One afternoon forty years ago this week a ragged group of urban revolutionaries holed up in a Compton bungalow and went to battle with the LAPD. By nightfall, the house was a hollowed-out shell, gutted by fire and pockmarked by thousands of bullets. Inside were the remains of six members of the Symbionese Liberation Army – the SLA – which had kidnapped newspaper heiress Patricia Hearst some three months earlier.
The SLA was led by Donald DeFreeze, a Soledad Prison escapee who called himself General Field Marshal Cinque. There were fewer than a dozen members in the group; young radicals who patterned themselves after South American revolutionaries. The SLA’s manifesto was a mish-mosh of Maoist slogans, black liberation rhetoric and utopian goals along with a catchy slogan: “Death to the fascist insect that preys upon the life of the people.”
In addition to the kidnapping, the SLA committed two murders and several bank and retail store robberies, from Oakland to Los Angeles. The group taunted law enforcement with taped “communiques” that were sent to radio stations, including one in L.A. When the FBI raided the station looking for clues, the incident was broadcast live, a bizarre bit of real-life theater. The SLA made ransom demands on the Hearst Corporation, commanding it to feed the homeless, and the publisher complied by setting up a foundation which did. But Patty Hearst remained a captive, and in one message revealed that she had become a member of the group and had a new name: Tania. The SLA’s last hit was a botched robbery at a Hawthorne sporting goods store, in which Hearst acted as lookout and provided cover for her comrades by firing into the store.
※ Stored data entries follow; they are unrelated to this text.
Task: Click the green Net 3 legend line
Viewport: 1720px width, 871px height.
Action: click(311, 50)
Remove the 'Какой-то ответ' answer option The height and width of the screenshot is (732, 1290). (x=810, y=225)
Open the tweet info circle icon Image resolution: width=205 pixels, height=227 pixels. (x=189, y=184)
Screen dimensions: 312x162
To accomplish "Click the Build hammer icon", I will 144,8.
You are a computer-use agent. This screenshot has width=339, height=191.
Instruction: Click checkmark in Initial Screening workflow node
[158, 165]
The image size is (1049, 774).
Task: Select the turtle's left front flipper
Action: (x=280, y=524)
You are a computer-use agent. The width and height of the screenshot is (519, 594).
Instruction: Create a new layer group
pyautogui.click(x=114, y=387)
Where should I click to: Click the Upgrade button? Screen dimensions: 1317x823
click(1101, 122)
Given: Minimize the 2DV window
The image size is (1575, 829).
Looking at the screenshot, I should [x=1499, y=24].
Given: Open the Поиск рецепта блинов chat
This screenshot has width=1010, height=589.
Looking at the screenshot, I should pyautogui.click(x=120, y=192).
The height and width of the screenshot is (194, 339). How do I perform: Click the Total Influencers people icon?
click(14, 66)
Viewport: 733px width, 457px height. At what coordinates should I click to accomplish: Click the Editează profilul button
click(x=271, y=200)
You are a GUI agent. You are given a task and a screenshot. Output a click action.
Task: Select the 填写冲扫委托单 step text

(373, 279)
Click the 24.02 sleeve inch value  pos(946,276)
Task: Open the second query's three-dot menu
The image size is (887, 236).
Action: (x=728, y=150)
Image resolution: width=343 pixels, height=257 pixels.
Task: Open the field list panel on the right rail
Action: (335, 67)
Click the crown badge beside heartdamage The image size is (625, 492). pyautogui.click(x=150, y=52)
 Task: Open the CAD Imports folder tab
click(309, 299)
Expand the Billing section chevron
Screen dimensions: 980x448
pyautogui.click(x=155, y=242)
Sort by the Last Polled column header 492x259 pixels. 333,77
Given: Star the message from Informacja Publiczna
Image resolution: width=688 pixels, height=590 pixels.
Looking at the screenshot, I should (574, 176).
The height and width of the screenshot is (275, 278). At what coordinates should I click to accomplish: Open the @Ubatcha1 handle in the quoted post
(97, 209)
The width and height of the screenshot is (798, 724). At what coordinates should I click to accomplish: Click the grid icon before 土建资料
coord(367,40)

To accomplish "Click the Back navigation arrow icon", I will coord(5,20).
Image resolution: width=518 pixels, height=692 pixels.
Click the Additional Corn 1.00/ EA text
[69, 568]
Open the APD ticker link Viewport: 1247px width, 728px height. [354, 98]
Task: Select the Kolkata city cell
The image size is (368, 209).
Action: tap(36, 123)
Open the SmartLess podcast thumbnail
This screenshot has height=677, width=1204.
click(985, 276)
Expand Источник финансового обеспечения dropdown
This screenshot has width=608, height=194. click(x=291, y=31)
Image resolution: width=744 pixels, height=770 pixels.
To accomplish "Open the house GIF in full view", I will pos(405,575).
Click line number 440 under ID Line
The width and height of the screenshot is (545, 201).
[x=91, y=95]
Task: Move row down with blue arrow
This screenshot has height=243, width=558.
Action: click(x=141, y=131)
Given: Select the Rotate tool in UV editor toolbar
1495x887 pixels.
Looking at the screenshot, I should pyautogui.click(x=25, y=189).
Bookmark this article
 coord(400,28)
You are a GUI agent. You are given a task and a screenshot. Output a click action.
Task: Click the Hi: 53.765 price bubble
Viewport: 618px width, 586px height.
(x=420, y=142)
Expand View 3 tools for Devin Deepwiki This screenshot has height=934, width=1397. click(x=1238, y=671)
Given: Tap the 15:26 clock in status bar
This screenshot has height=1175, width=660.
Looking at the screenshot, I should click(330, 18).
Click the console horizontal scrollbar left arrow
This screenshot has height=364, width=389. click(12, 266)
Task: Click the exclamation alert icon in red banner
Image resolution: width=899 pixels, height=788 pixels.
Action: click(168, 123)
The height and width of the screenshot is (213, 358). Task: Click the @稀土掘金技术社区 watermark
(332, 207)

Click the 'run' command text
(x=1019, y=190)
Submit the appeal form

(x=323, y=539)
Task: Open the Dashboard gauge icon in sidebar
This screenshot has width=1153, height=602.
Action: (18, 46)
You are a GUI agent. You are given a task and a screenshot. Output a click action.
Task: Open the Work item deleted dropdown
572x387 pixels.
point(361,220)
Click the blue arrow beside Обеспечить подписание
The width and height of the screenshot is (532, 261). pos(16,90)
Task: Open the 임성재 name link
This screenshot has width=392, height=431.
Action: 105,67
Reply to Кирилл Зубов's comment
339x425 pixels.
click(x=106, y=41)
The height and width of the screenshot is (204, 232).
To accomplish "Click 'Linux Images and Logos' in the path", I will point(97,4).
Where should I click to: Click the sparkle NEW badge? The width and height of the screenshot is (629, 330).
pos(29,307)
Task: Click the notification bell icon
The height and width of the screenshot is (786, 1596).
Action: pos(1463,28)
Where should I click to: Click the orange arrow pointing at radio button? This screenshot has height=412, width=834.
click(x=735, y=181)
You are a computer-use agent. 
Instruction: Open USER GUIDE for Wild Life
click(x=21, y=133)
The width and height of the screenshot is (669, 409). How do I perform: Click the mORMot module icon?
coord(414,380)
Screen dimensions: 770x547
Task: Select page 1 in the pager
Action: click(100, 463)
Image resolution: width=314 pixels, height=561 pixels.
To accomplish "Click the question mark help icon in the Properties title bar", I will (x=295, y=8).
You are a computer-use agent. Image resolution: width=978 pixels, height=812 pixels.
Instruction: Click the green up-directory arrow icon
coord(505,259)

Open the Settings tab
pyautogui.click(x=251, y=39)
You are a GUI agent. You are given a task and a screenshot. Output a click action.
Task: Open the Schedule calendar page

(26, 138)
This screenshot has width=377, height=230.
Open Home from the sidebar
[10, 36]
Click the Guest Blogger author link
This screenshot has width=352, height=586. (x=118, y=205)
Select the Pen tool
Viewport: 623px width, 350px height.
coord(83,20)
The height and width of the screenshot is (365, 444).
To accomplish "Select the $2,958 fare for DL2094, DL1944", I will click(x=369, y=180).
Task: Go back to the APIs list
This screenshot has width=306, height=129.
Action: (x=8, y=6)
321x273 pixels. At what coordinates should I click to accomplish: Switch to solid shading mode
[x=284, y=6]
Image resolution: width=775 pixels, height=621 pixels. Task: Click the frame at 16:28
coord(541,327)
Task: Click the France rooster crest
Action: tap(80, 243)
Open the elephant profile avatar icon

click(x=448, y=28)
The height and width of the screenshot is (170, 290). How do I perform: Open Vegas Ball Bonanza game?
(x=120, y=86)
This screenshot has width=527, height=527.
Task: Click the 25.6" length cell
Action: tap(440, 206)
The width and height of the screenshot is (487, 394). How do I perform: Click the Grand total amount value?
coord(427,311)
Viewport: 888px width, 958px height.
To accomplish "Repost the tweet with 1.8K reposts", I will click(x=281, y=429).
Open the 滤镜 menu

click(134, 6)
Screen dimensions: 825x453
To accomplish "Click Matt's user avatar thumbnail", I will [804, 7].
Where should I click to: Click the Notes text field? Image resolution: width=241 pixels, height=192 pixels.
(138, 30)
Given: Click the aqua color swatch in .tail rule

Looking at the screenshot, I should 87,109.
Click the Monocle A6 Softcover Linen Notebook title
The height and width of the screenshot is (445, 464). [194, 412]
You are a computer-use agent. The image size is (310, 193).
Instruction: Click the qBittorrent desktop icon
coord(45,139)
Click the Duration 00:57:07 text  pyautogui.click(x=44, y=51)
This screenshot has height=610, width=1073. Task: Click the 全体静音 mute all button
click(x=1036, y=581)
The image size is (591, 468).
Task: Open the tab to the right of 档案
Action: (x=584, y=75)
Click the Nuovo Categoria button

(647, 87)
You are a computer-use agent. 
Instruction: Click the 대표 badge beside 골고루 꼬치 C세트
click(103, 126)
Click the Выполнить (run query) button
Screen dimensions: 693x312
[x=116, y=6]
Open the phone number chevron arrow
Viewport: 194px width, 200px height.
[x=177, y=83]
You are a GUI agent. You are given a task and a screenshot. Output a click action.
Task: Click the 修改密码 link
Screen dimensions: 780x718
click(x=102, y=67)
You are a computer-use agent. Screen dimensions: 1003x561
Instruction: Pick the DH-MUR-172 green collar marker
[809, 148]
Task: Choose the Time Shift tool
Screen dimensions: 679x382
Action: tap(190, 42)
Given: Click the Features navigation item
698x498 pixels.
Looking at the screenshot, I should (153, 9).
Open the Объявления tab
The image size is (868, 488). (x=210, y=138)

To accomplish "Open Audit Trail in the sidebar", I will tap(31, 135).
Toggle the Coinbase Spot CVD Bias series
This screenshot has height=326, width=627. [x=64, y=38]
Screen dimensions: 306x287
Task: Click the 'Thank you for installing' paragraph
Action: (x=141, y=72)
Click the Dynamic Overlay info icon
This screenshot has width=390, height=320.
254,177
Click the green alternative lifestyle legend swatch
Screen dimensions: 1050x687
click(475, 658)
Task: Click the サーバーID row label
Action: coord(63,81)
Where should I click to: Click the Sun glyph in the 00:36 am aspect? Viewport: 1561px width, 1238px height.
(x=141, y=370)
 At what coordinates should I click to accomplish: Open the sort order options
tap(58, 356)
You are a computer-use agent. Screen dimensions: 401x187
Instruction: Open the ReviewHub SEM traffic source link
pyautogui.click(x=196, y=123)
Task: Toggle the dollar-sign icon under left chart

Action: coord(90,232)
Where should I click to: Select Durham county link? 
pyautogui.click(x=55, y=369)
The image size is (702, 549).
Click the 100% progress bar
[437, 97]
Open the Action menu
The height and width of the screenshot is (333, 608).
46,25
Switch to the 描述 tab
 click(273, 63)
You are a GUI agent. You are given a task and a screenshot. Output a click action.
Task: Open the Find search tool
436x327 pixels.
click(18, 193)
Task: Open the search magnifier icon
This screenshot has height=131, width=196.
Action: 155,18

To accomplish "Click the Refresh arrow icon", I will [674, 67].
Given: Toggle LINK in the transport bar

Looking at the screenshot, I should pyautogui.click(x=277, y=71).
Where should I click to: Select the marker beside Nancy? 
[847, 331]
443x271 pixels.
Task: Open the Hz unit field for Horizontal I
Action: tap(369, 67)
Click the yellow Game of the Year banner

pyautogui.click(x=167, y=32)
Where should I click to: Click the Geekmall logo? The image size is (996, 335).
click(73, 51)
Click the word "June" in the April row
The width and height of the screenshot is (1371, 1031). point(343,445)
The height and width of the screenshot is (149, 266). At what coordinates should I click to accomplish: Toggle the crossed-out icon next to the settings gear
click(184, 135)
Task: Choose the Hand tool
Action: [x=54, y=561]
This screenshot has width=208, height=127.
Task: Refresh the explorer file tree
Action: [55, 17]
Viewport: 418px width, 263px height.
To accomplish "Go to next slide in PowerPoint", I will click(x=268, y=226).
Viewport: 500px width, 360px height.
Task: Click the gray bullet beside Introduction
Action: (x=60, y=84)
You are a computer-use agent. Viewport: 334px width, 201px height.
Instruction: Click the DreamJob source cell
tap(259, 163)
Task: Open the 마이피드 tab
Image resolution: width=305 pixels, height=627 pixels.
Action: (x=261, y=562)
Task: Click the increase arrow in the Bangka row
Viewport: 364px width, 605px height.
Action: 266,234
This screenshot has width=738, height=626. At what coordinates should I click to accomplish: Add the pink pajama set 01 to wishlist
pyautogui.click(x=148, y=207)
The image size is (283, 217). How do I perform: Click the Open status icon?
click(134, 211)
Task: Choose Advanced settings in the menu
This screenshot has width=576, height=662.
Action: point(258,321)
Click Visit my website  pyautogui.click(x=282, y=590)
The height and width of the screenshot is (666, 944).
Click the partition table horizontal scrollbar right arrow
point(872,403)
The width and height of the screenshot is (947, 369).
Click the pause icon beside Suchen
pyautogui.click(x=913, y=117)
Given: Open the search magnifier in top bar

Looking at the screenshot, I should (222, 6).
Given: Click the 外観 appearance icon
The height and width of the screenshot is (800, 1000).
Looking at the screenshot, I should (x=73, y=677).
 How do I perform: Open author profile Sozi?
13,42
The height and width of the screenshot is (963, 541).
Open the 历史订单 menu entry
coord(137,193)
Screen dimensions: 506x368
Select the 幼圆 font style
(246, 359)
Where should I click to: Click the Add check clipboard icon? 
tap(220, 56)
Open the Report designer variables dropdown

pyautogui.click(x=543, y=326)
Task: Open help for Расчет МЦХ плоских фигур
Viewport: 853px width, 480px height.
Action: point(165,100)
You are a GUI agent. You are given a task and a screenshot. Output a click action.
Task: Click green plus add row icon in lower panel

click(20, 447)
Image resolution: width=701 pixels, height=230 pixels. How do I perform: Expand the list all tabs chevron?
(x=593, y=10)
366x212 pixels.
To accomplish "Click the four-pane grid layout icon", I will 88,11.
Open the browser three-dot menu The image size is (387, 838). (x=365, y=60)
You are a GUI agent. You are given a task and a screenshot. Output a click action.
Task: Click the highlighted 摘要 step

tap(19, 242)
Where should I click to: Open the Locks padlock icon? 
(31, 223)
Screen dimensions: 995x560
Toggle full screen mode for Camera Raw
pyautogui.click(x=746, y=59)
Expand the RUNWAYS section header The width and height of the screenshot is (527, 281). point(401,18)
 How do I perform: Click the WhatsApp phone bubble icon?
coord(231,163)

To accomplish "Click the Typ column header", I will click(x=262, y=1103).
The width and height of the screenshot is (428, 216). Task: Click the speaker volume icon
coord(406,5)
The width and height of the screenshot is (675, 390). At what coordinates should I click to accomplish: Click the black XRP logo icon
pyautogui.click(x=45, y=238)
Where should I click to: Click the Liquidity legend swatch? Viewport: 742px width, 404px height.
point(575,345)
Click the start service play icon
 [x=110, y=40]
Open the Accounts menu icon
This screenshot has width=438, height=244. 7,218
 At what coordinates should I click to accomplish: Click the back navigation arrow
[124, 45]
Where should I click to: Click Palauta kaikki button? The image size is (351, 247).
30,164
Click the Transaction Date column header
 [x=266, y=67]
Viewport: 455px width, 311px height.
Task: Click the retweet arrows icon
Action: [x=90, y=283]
It was that robbery that led police to the SLA’s South L.A. hideout, a house they had taken over at 1446 East 54th Street. Police, the FBI and other law enforcement personnel moved in on the property, and a teargas canister was fired into it. The suspects responded with gunfire, and soon the neighborhood became a war zone. A colleague who was there described a scene of panic, with cops firing into the house, nearby residents fleeing their homes and everyone running for cover. When my friend took refuge behind the open passenger door of his mobile unit, bullets shattered the window above his head. The whole firefight was broadcast live on TV. Check out the video to see some of the chaos .
Eventually the house caught fire and police let it burn. When the flames went out, investigators found six bodies. Everyone wondered if Patty Hearst was among the dead. Turns out she wasn’t. More than a year later, Hearst and another SLA member were arrested in San Francisco. In time all of the group’s survivors went to prison, including several fugitives who managed to evade capture for years. President Carter later commuted Hearst’s sentence and President Clinton pardoned her.
Another house now occupies the lot where the SLA hideout once stood. There’s nothing to indicate that this was the scene of a battle with “General Cinque’s” army.??